According to the studies by Nogueira et al. (2020), clinical and educational interventions related to pharmaceutical care have a significant impact on the type 2 diabetes mellitus control. Therefore, according to all the results obtained with the glibenclamide tablets tested, except the determination of average weight, there was no significant difference between the reference, generic and similar drugs, and all of them presented acceptable values for Brazilian legislation, which also corroborates the studies carried out by Magalhães et al. (2021), which resulted in similar values in relation to the Reference and Similar Glibenclamide tablets, which presented, respectively, the average weight of 0.159g and 0.100g, friability of 0.37% and 0.59%, and disintegration time of 34 seconds and 57 seconds.
6. Conclusion
In this study, it was possible to evaluate the quality of Glibenclamide tablets, through tests of average weight, friability and drug disintegration. Thus, the results of all analyzed samples were similar to the reference product and, thus, they were within the standard established by the Brazilian Pharmacopoeia, 6th edition, with the exception of two tablets of the reference drug that broke when removed from the blister, and were discarded.

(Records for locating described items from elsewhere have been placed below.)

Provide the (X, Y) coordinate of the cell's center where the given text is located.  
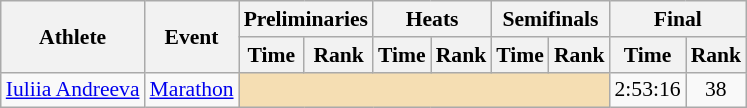
2:53:16 (647, 90)
Heats (432, 19)
Event (192, 36)
Marathon (192, 90)
Final (678, 19)
38 (716, 90)
Preliminaries (306, 19)
Iuliia Andreeva (73, 90)
Semifinals (550, 19)
Athlete (73, 36)
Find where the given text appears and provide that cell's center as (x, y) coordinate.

Thus, the research carried out demonstrates the importance of quality control tests, as they guarantee the effectiveness and safety of medicines and it is ideal for the tablets to present the parameters determined by the literature to guarantee better results in the health and quality of life of the patient, in addition to improve the treatment adherence for type 2 diabetes mellitus. Therefore, this study ensures that the analyzed generic and similar drugs can be used interchangeably in clinical practice.